# [Task statement]
Go through the entries below and count the lines where "pixels" occurs. Give nothing but that number.

# [Exercise data]
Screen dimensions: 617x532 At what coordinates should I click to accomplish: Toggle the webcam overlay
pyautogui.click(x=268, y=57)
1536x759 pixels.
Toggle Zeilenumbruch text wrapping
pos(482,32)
--
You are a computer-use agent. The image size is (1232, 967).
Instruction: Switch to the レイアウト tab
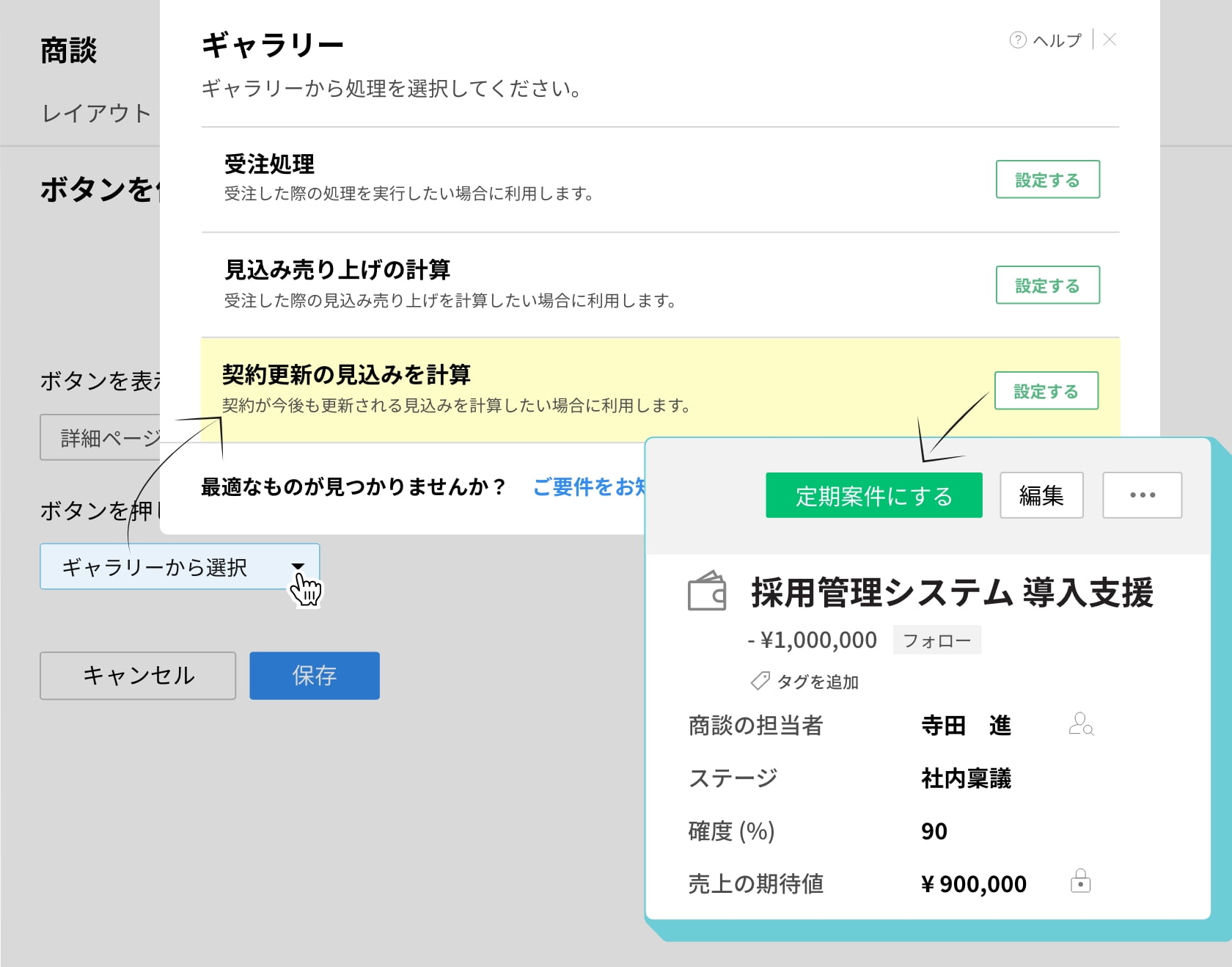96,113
---
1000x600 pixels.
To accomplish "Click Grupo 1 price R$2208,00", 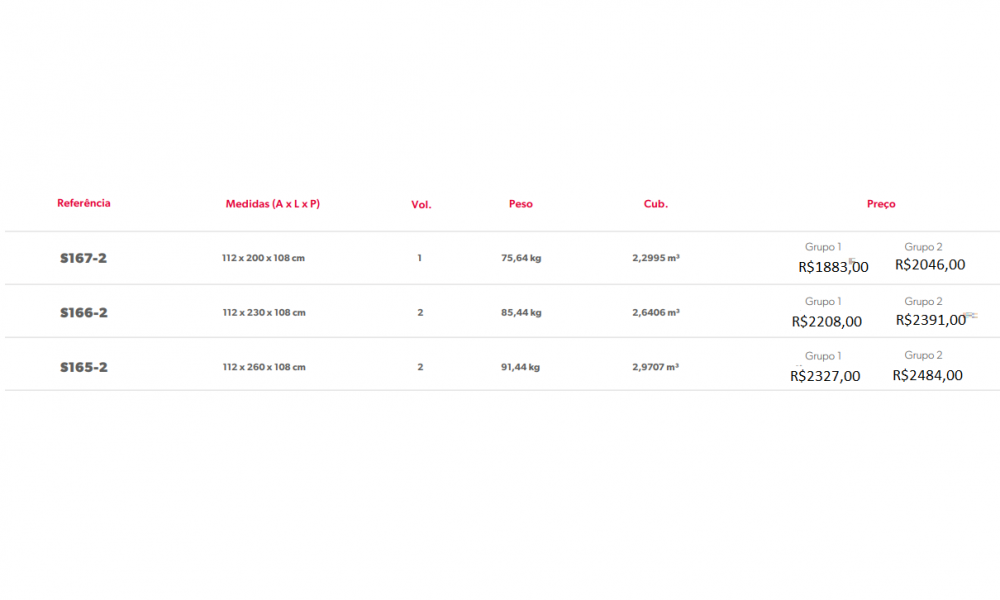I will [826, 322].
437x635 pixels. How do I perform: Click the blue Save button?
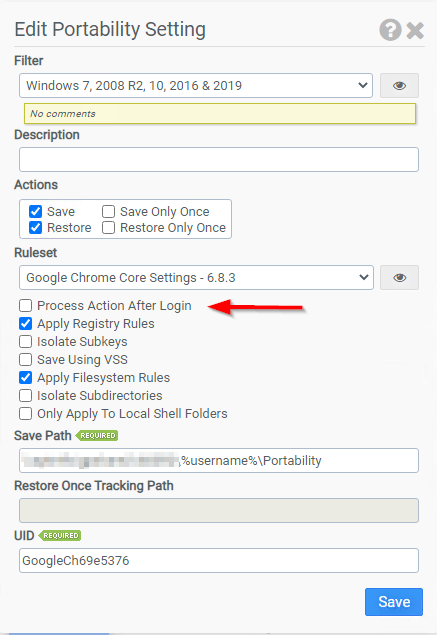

# [Exercise solution]
3